# DIY lifetime target



## ford driver (Jul 22, 2015)

I don't know if this is the right place to post this question but what materials do y'all use when y'all build the life time targets? Also about how many shots do they last? I'm thinking of building one just don't know what would be best to stuff it with.


----------



## bowbender300 (Feb 3, 2010)

Check out this web page. It should answer most if not all your questions. 
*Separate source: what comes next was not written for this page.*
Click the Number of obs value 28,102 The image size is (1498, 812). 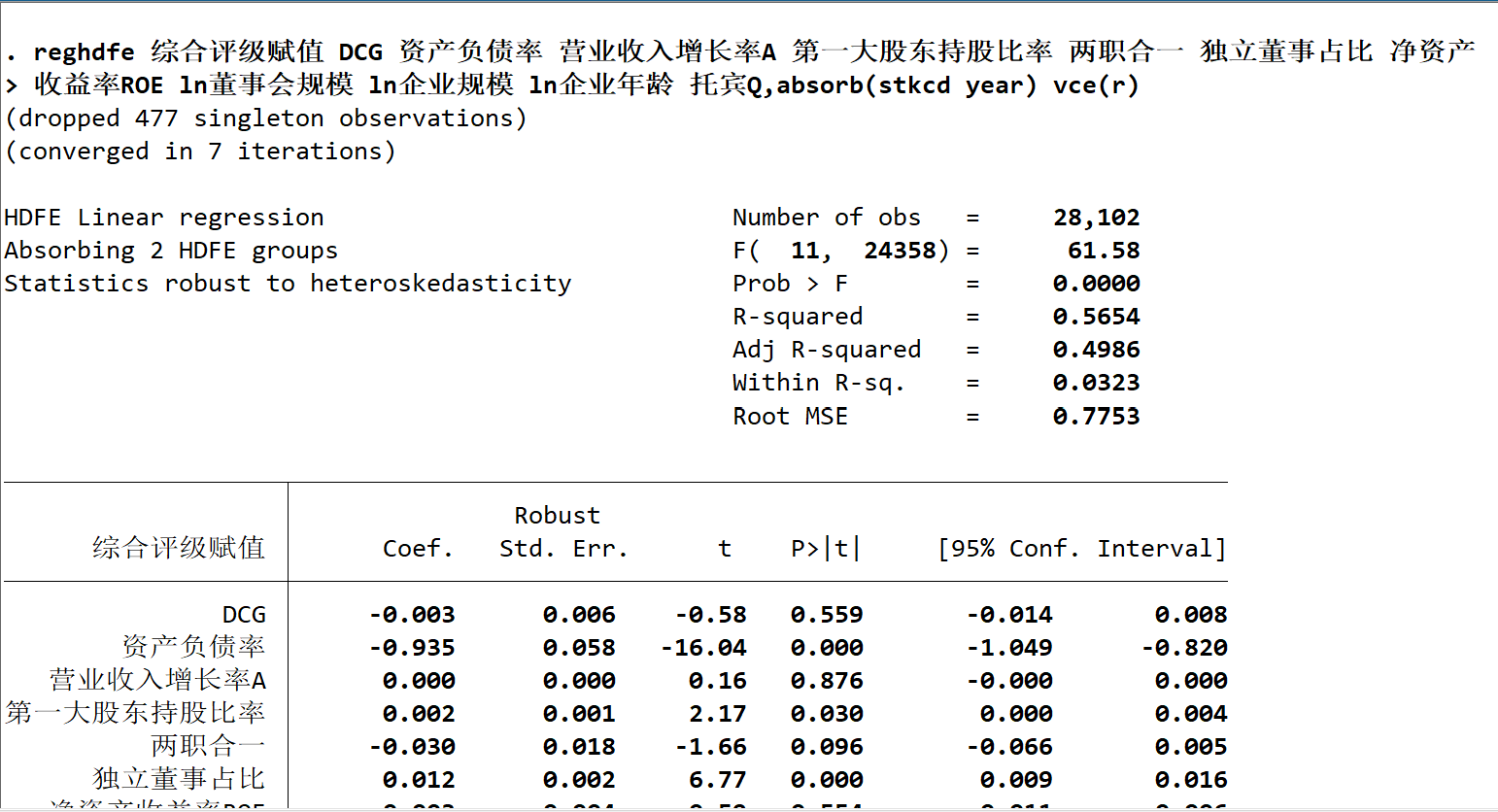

http://www.archerytalk.com/vb/showthread.php?t=2014801


----------



## BowHunter890 (Sep 2, 2014)

Carpet targets are really good they will last a lifetime. look it up on youtube. carpet archery targets


----------



## Beekeeper1 (Nov 14, 2013)

I built a 4' x 4' 18" deep and stuffed with thift store clothes (free) works great but does take lots of clothes. Cut off zippers and such. Bras don't work well (to much metal).
Jack


----------



## sitsintree88 (Apr 5, 2015)

I too have done a clothes target. Generally I take a cardboard box fill it with clothes. Works well


----------



## sitsintree88 (Apr 5, 2015)

True u need a new box after a lot of shots


----------



## sitsintree88 (Apr 5, 2015)




----------



## carpe_diem (Feb 19, 2012)

Third hand archery skin, 2x12 frame and 200 ibs of clothes from thrift store. $200 invested in target and framed stand


----------



## jparker948 (Jun 9, 2013)

if your only planning on shooting field points, i'd put a vote in for compressed carpet. i made one 3 years ago, and other than being weathered from the elements, it still works like new. i built mine using 12" deep, 24" tall sections of carpet that i stacked roughly 18" wide, once compressed. i shoot a Hoyt Vector Turbo with a 70 pound draw, and have NEVER had a pass through, even from 10 yards. 
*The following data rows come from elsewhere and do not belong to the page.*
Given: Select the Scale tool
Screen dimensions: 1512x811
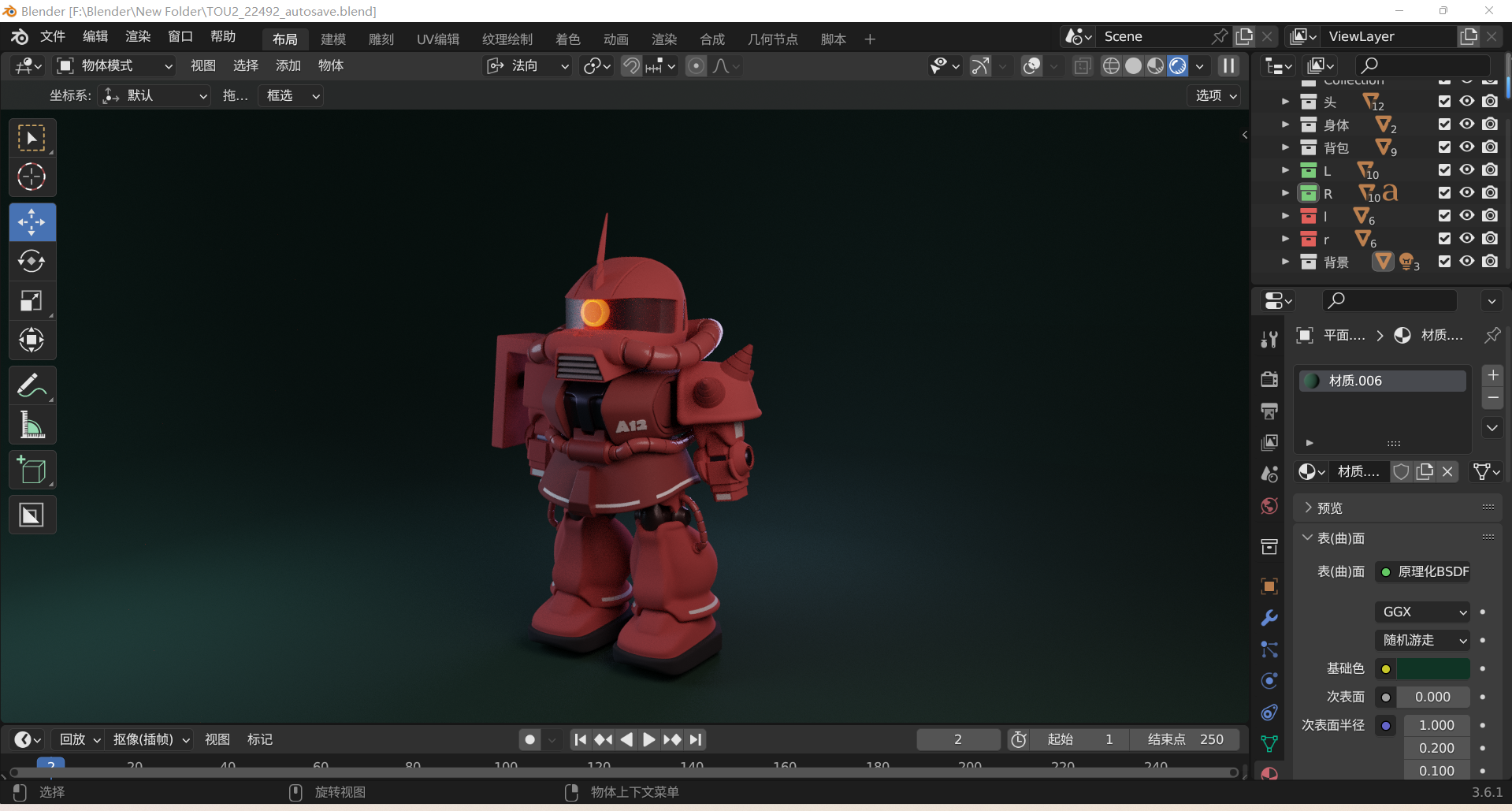Looking at the screenshot, I should click(x=32, y=300).
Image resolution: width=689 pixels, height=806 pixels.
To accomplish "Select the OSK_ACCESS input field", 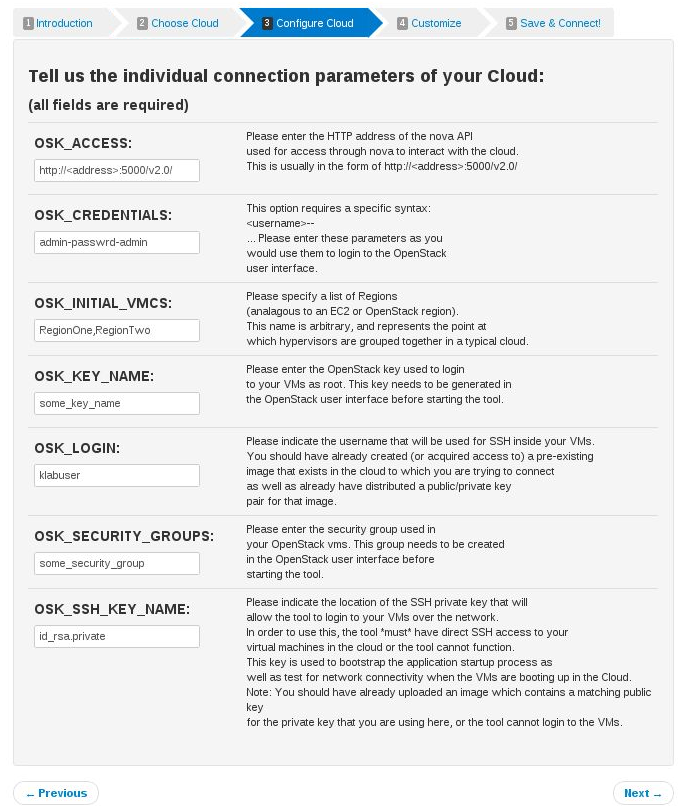I will click(116, 170).
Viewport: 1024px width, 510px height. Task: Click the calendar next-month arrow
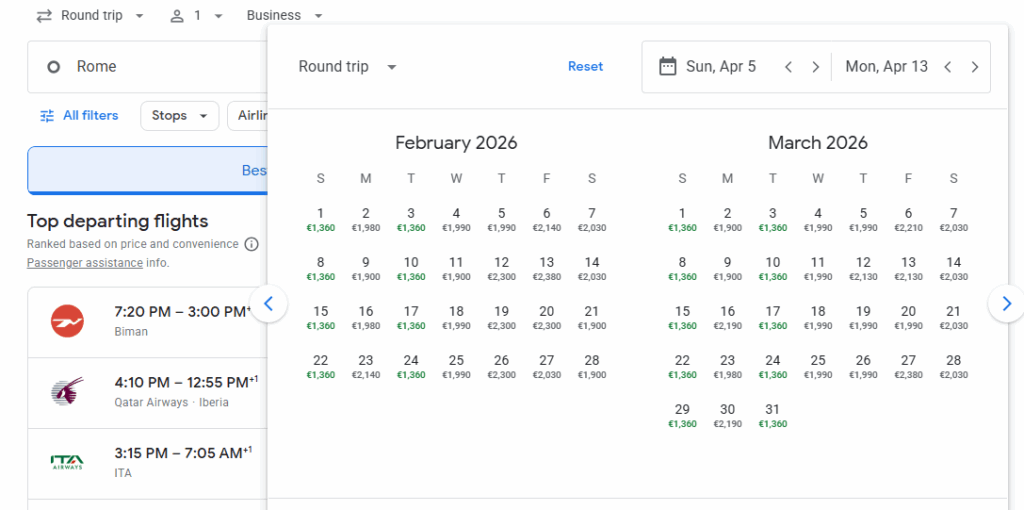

Only down side, is that it is a little hard on carbon arrows after a while.


----------



## arch44 (Jun 6, 2008)

This is a target I rebuilt after ten years of use,4'x5' using plastic wrap off cargo pallets for filler packed tight,chicken wire to hold it together with staples on the front and back with tarp as the face.I shoot carbon arrows and never had an issue with the chicken wire.I used a frame from work for a window,cost less than $50 to make.The roof addition should make it last twice as long.I found this on AT DIY years ago,saved my hunt club alot of money.Field points only!


----------



## NYSBowman (Aug 21, 2012)

Rag Bag FTW.

Fill with clothes(minus zippers etc). If you're short on old clothes...go to local salvation army. They probably have a ton of old clothes that aren't suitable for sale....and would give them to you.


----------